- [Stored data]:

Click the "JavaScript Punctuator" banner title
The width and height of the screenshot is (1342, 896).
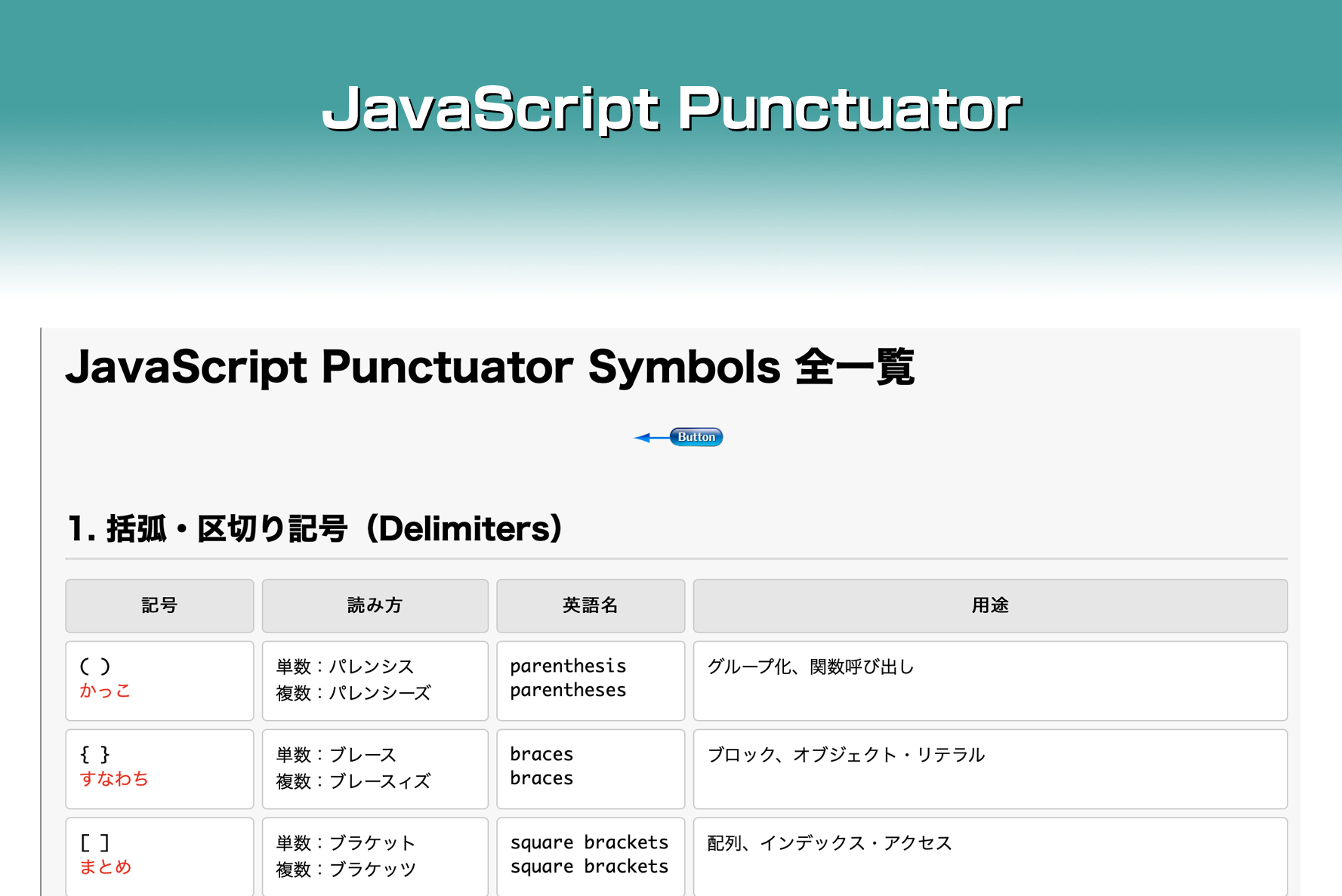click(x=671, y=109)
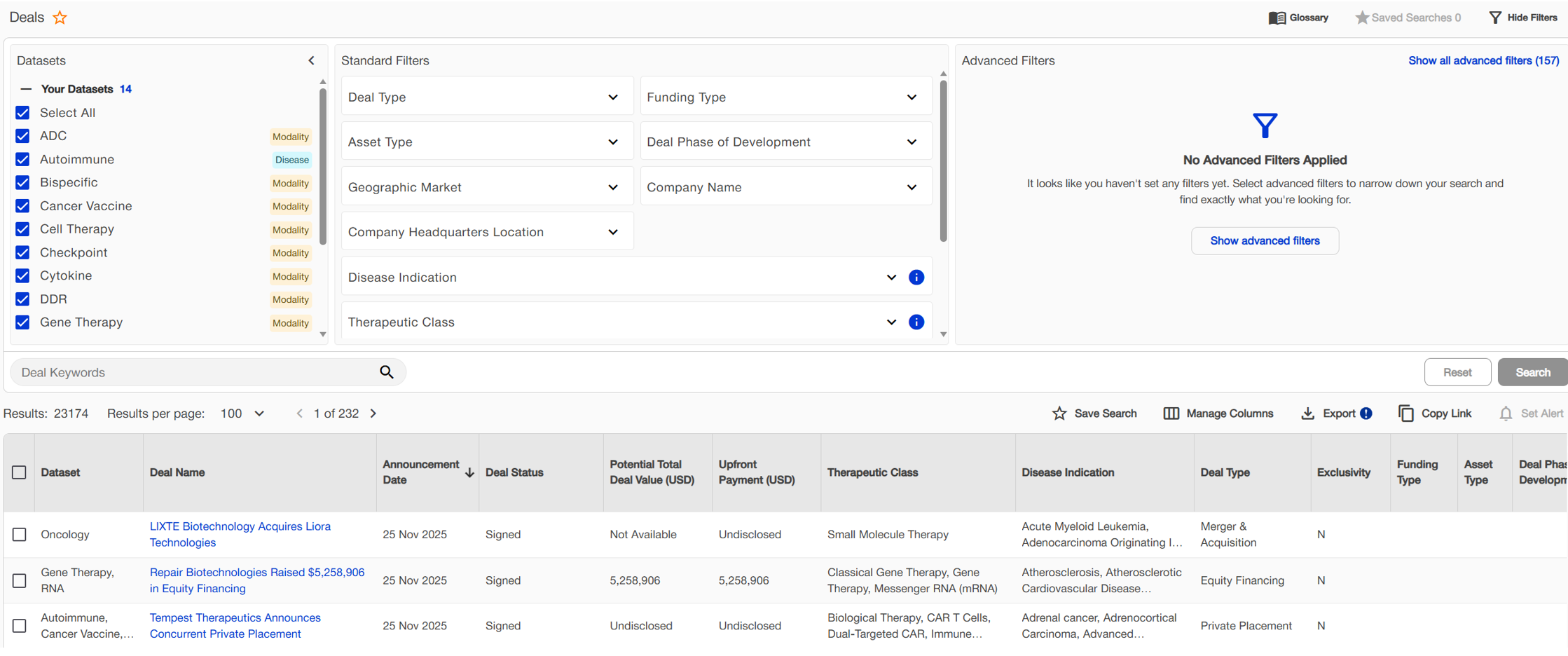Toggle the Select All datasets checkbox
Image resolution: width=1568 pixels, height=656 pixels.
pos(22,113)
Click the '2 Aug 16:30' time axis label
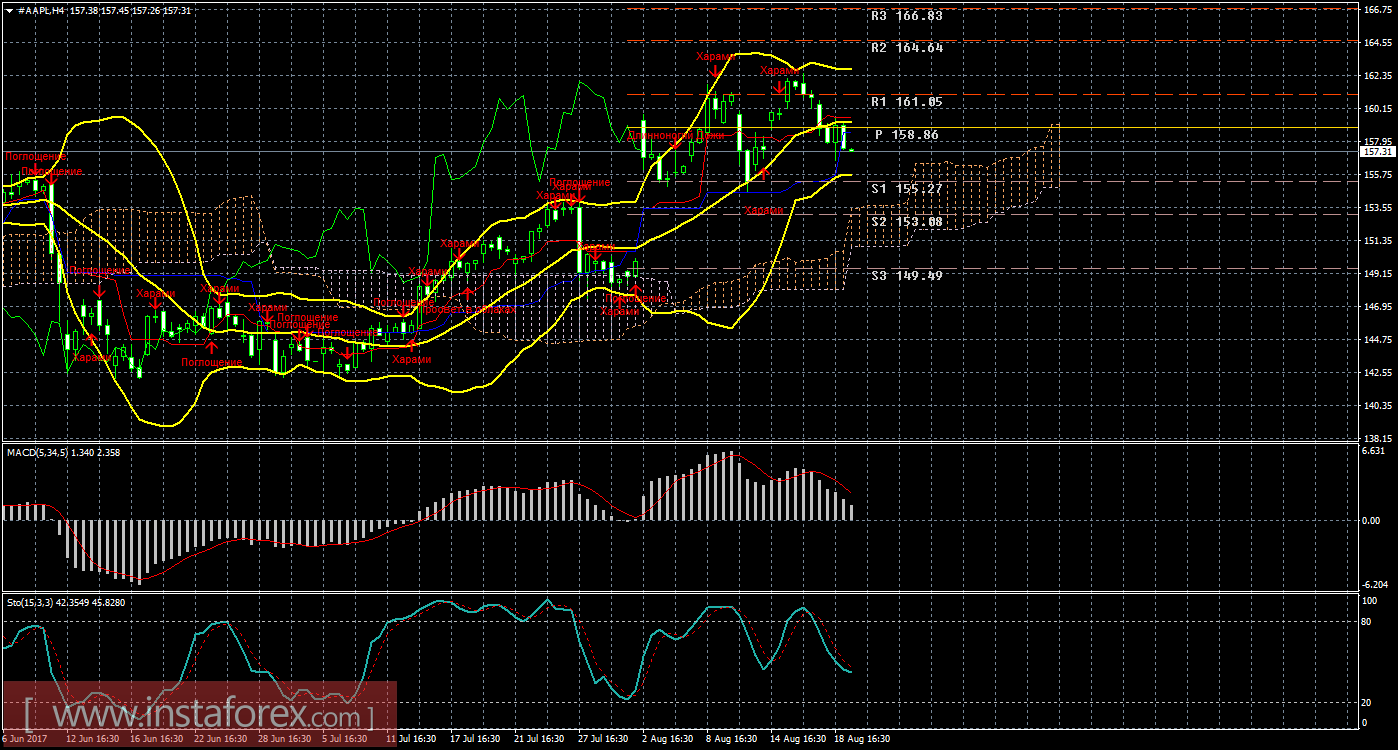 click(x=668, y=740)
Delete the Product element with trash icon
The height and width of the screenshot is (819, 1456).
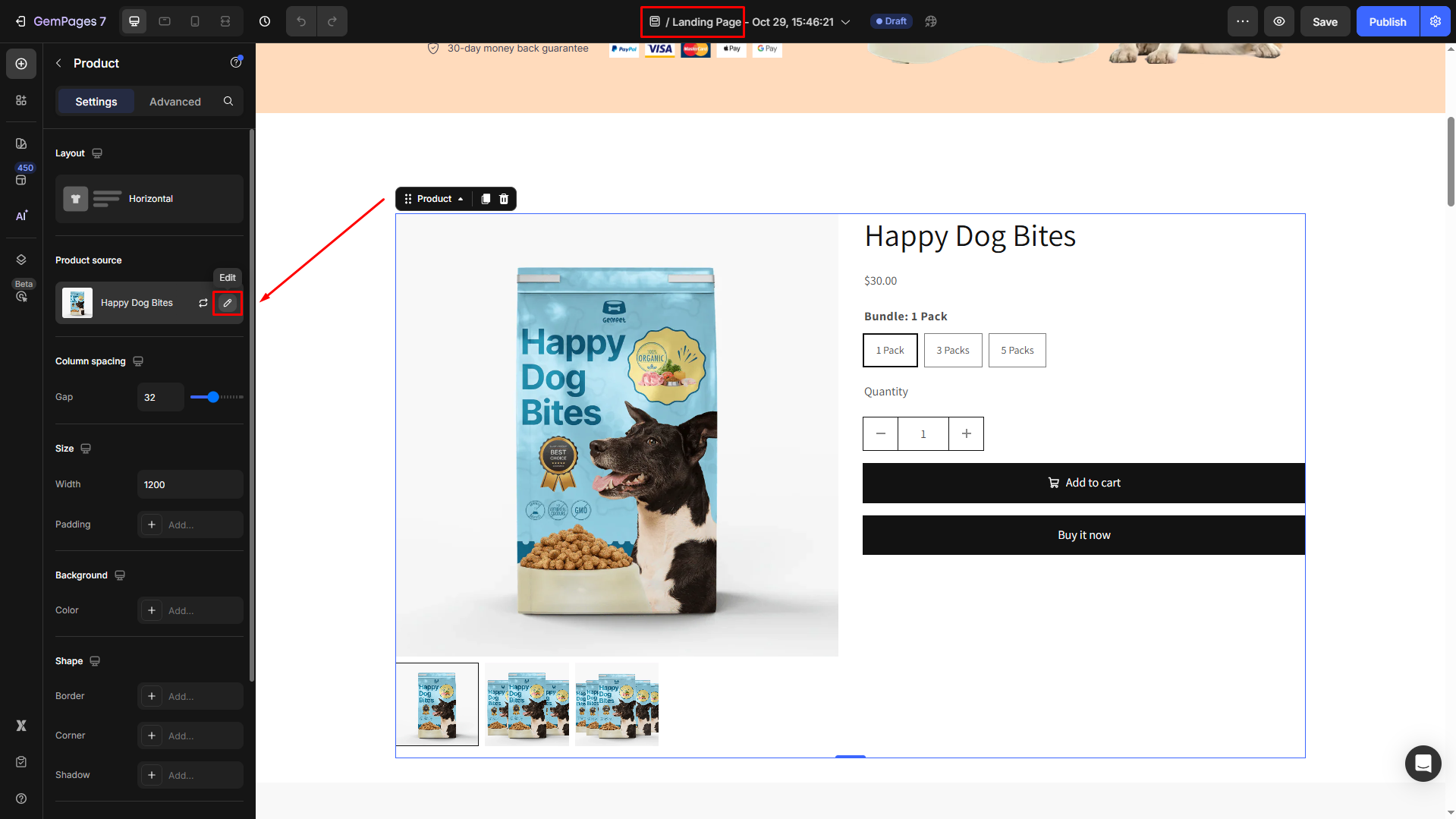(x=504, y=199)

- [What the task requires]:
Every entry above should be duplicated exactly. Do not include the images.

- [Solved exercise]:
Click the "JavaScript Punctuator" banner title
The width and height of the screenshot is (1342, 896).
click(x=671, y=109)
Toggle the Select All datasets checkbox
Image resolution: width=1568 pixels, height=656 pixels.
pos(22,113)
Click the '2 Aug 16:30' time axis label
 click(x=668, y=740)
Delete the Product element with trash icon
The height and width of the screenshot is (819, 1456).
(x=504, y=199)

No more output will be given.